Nearly four million British women - and around half as many men - are said to suffer from low libido. If your sex drive has stalled and it's not due to stress, hormonal changes or relationship issues, maybe poor posture or one of these other bizarre libido-zappers is to blame?
See also: Natural alternatives to Viagra
1. Cleaning the house
Doing the housework could be ruining your sex life – but not in the way you think. Chemicals found in cleaning products (as well as food packaging, and personal-care products including shampoo and cosmetics), could be having a negative impact on women's libido, according to research presented at the American Society for Reproductive Medicine.
Phthalates, a softener which makes plastics bendy, has already been linked to lower sexual function in men. Dr Emily Barrett, of the University of Rochester School of Medicine, told the Telegraph: "We are learning that phthalates are endocrine disruptors, they interfere with normal hormones in the body – testosterone and it looks like oestrogen as well.
"And we know that both testosterone and oestrogen are really important for many things, including libido, so we were interested in looking at whether women who had higher levels of these chemicals in their bodies have a lack of interest in sex."
2. Cold and flu remedies
A stinking cold is a guaranteed passion killer – but taking over-the-counter cold and flu remedies could lower your sex drive even more. Dr John Tomlinson, a GP specialist in men's sexual health warns that cold remedies which contain diphenhydramine or pseudoephedrine can cause erectile dysfunction, as well as lowering your sex drive.
"Why this is so is not clear, but I have certainly seen it in my patients. It won't happen to everyone, but if your libido is already fragile, then it could knock you off your perch," he told the Daily Mail.
It seems antihistamines could have a similar effect. A separate study from the Cleveland Clinic in Ohio found that antihistamines might lead to problems with ejaculation for men and lower the sex drive of both men and women.
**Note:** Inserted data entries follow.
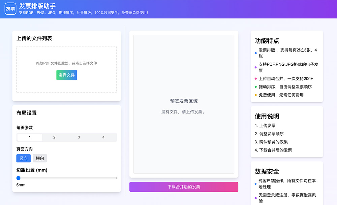The height and width of the screenshot is (205, 337).
Task: Click the green bullet beside 拖动排序
Action: pos(255,87)
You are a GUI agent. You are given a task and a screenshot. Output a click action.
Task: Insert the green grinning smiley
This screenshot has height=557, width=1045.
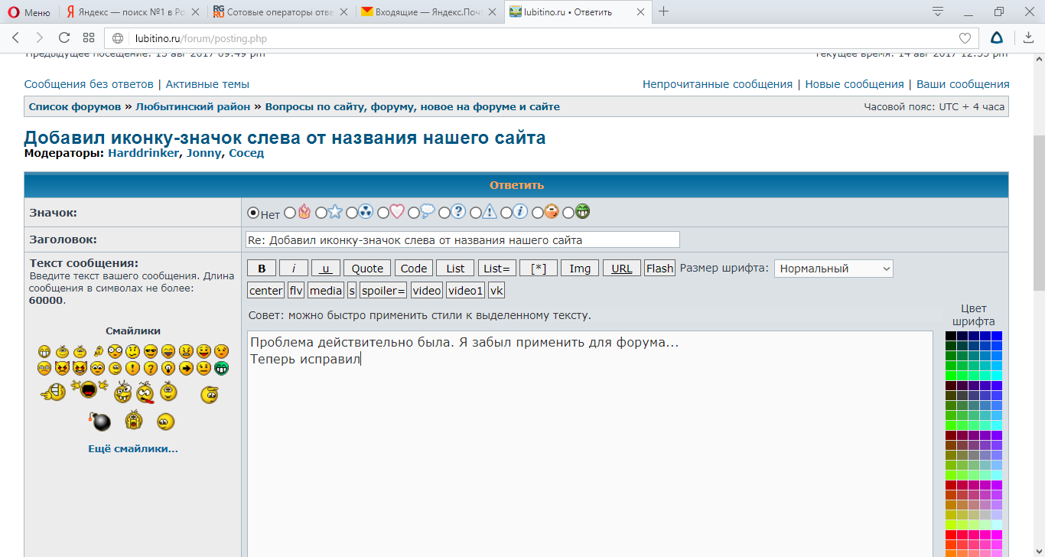[x=222, y=368]
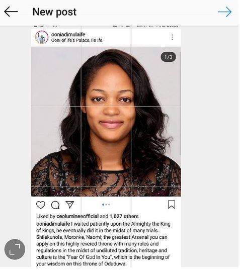Tap the bookmark save icon

coord(172,205)
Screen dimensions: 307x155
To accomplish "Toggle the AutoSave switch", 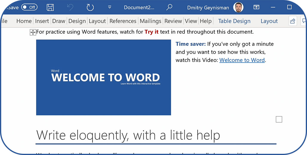I will (29, 7).
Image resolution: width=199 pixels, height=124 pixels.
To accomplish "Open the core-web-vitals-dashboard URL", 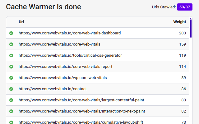I will [x=70, y=33].
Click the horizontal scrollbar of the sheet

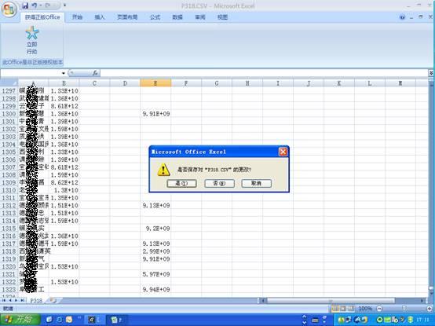point(331,301)
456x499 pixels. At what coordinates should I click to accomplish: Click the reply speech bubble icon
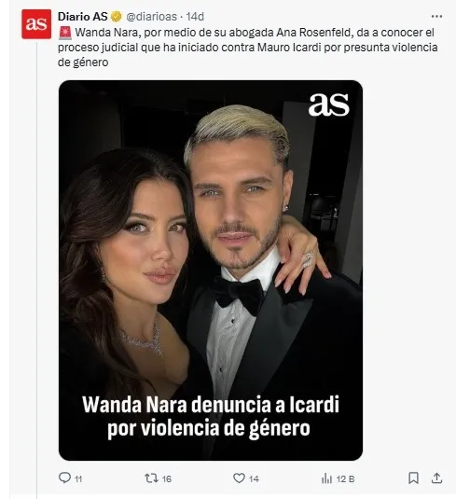(65, 478)
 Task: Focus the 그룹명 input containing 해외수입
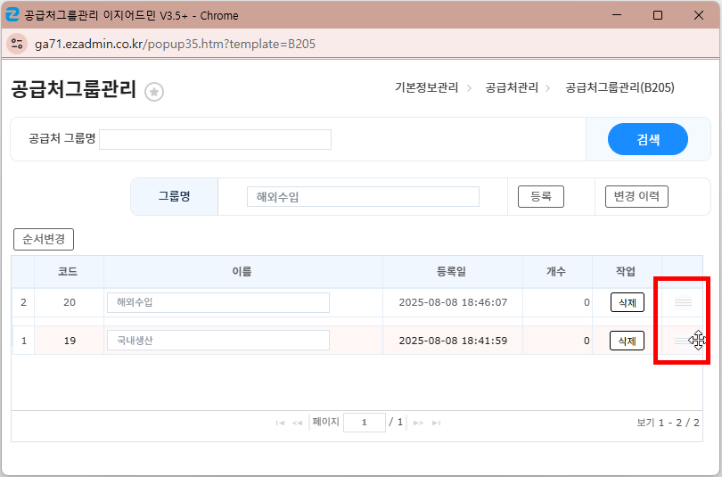click(x=363, y=197)
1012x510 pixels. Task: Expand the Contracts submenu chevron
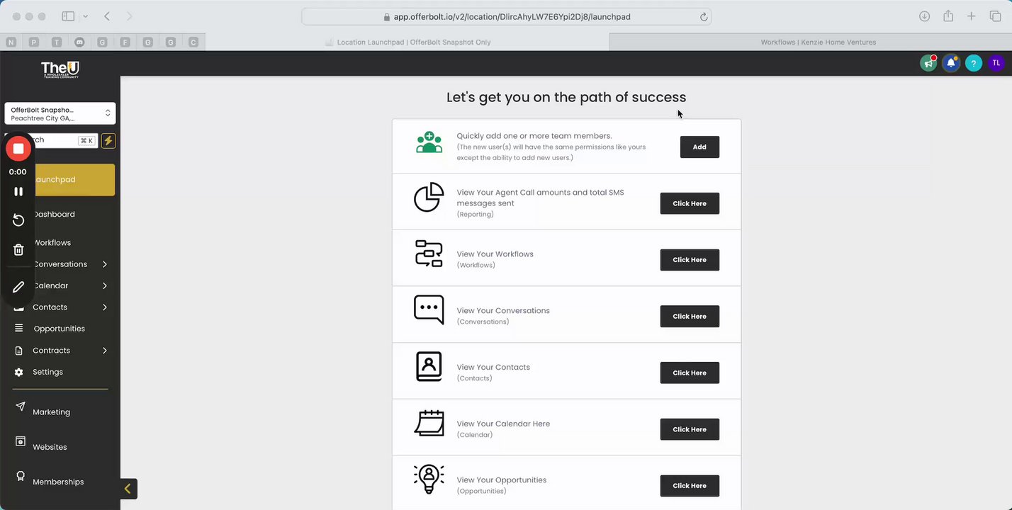(105, 351)
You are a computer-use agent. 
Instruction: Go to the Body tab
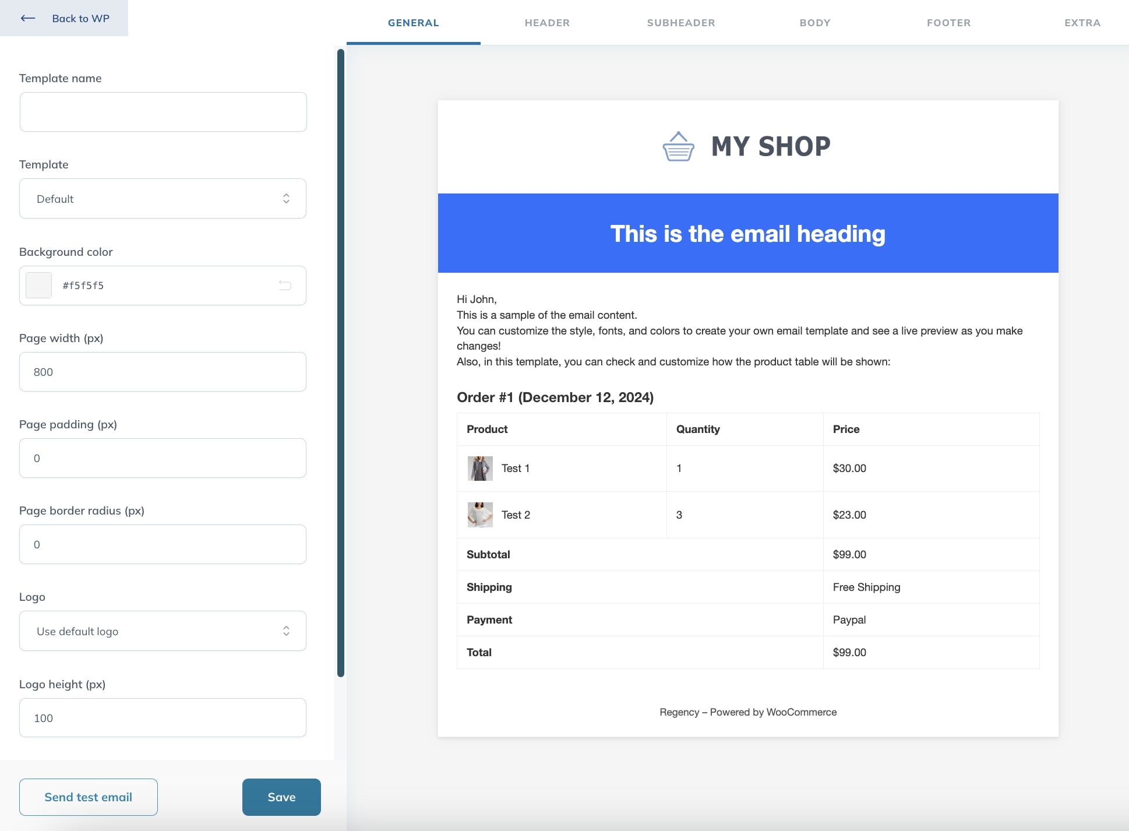click(x=815, y=23)
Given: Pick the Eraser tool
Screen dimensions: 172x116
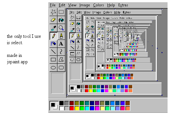Looking at the screenshot, I should tap(53, 20).
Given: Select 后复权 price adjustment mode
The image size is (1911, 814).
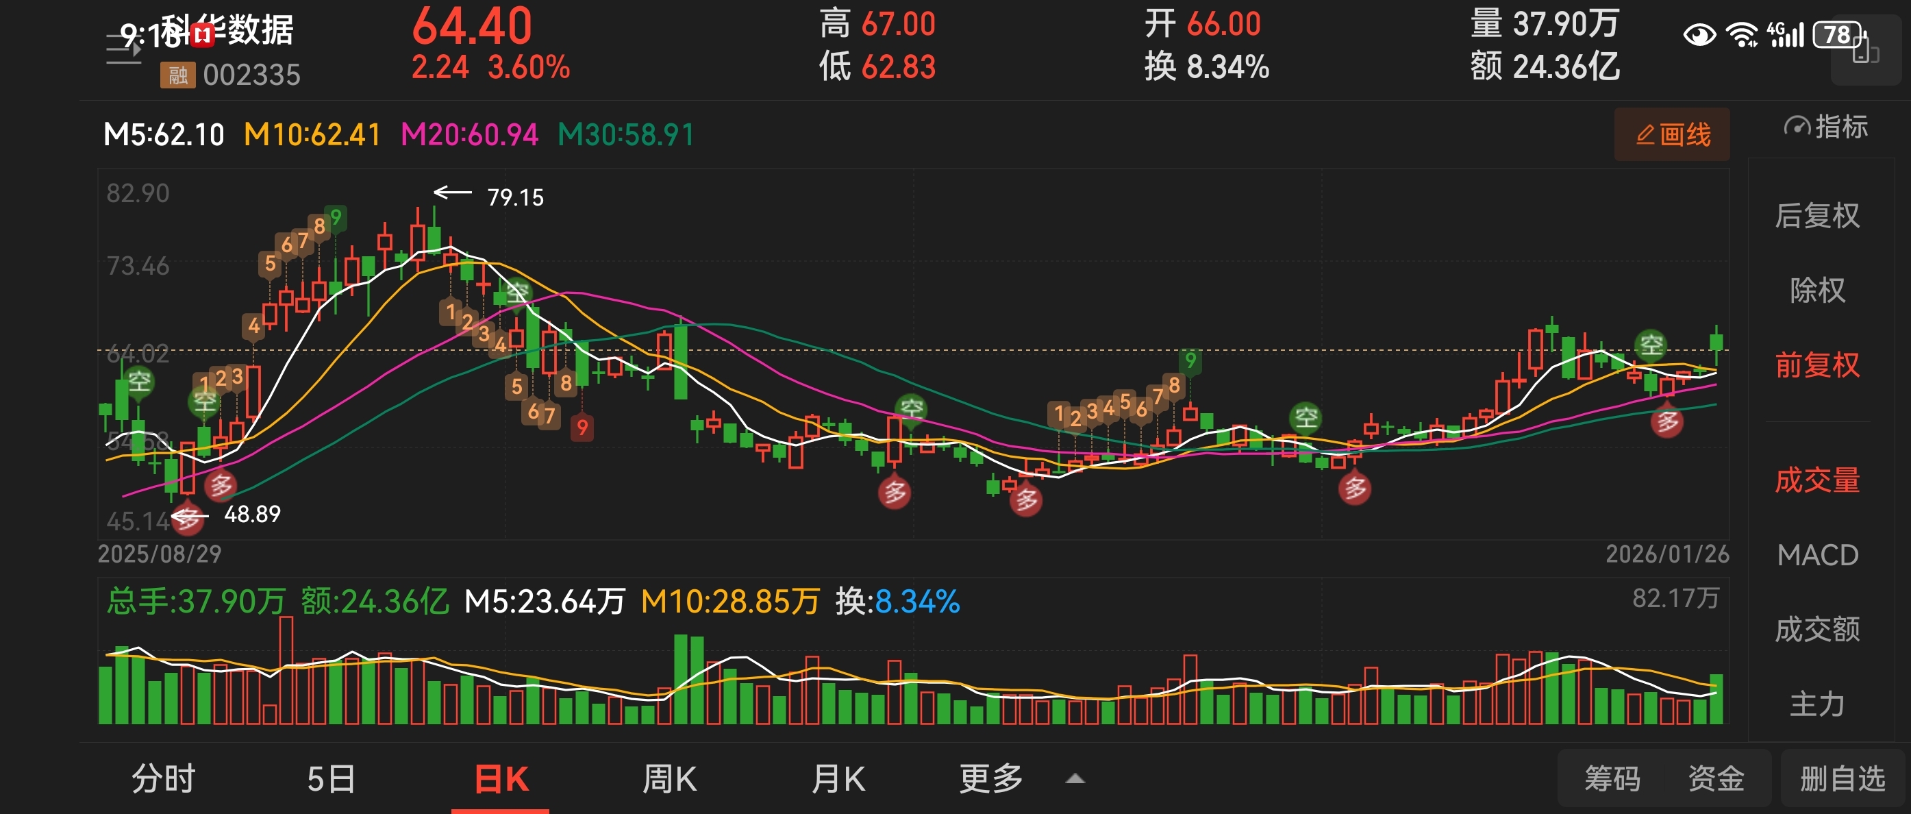Looking at the screenshot, I should coord(1817,216).
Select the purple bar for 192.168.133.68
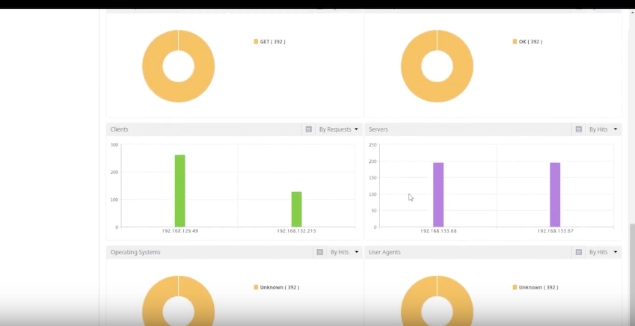Viewport: 635px width, 326px height. pyautogui.click(x=438, y=195)
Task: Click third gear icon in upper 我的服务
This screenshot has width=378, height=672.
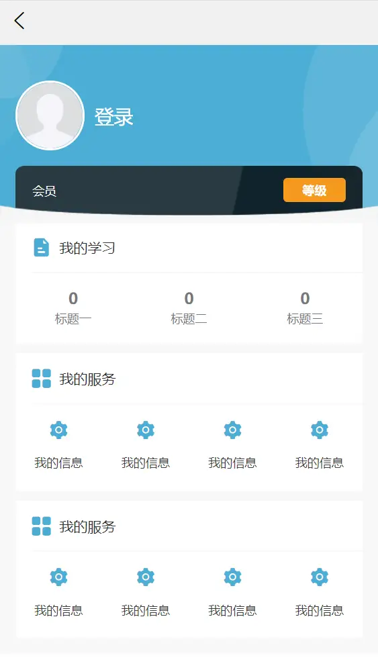Action: [233, 430]
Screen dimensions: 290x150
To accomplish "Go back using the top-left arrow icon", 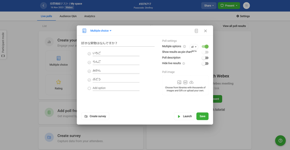I will pos(44,6).
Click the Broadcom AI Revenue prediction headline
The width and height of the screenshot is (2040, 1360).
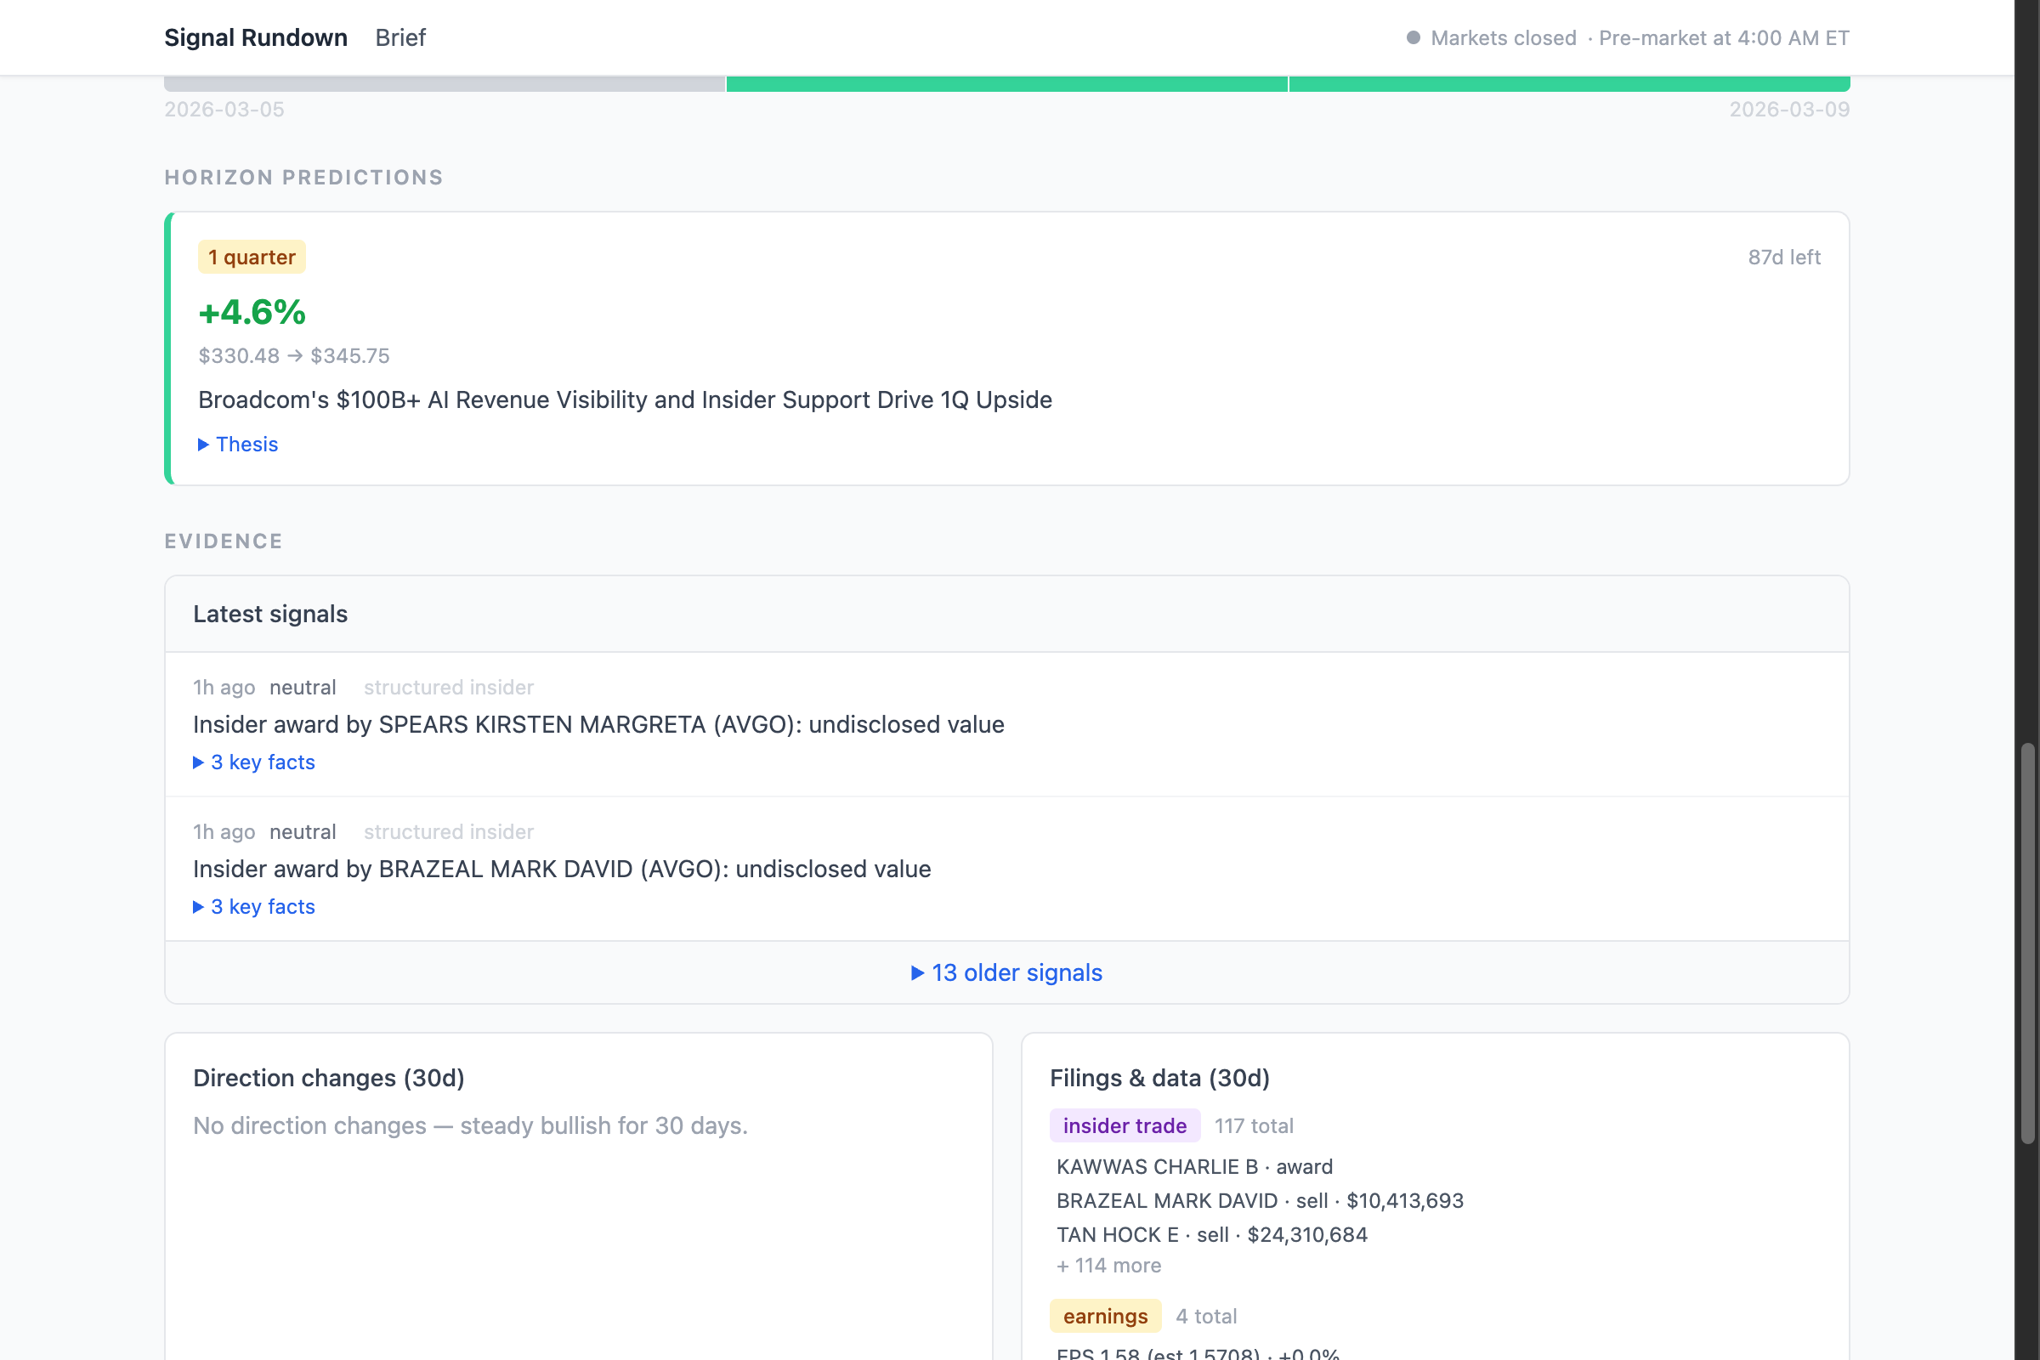pos(624,400)
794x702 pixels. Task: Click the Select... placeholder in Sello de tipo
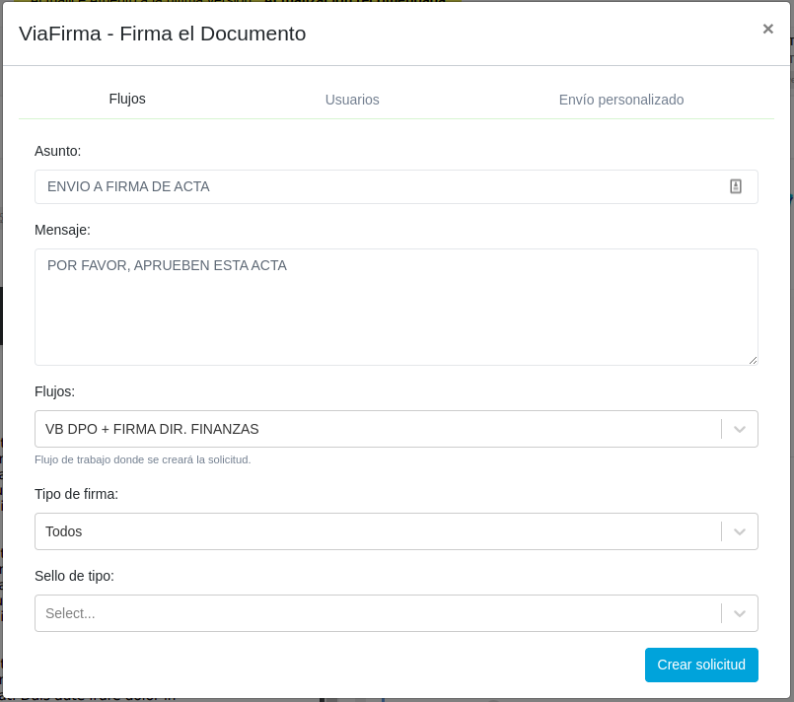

It's thought that the drug may interfere with the part of the nervous system connected with sexual arousal and orgasm.
3. Low iron levels
An estimated 25% of British women don't get enough iron from their diet – which is bad news when it comes to the bedroom. Iron deficiency reduces the quality of blood flow and so saps energy. And if you're always tired, you're not going to feel like having sex.
Take iron supplements or eat more red meat. As well as containing iron, red meat is a good source of zinc, important for the production of the sex hormone testosterone, which women also need for sexual desire. If you're not a meat-eater, up your zinc intake with beans, nuts and oysters.
4. Blood pressure pills
Many prescription medicines (including anti-depressants) can have an effect on your libido. If you're taking blood pressure pills, you may notice a reduction in sexual desire, and may also experience erectile dysfunction. This is because they reduce heart rate and blood flow, which means less blood gets to the genitals.
According to a review of blood pressure medication in the International Journal of Clinical Practice, the worst offenders are diuretics and beta-blockers such as propranolol and atenolol. Speak to your doctor if you're concerned and never stop taking medication without consulting your GP first.
5. Having an apple-shaped figure
Women who carry weight around their tummy rather than their hips and bottom are likely to have a lower libido. Dr Mark Vanderpump, consultant endocrinologist at the Royal Free Hospital in London told the Daily Mail: "Increased waist circumference, or being an apple shape, reduces the amount of a protein called sex hormone-binding globulin (SHBG) which is produced in the liver.
"This protein is vital as it attaches itself to testosterone and transports it around the body. If you have less of the protein you'll have a lower concentration of testosterone, too."
6. Taking the contraceptive pill
You may enjoy sex more knowing you don't have to worry about getting pregnant, but ironically, taking the pill can cause a loss of libido.
German researchers at University Hospital of Tübingen studied more than 1,000 women and found that those who used a hormonal method of birth control had lower levels of libido and arousal.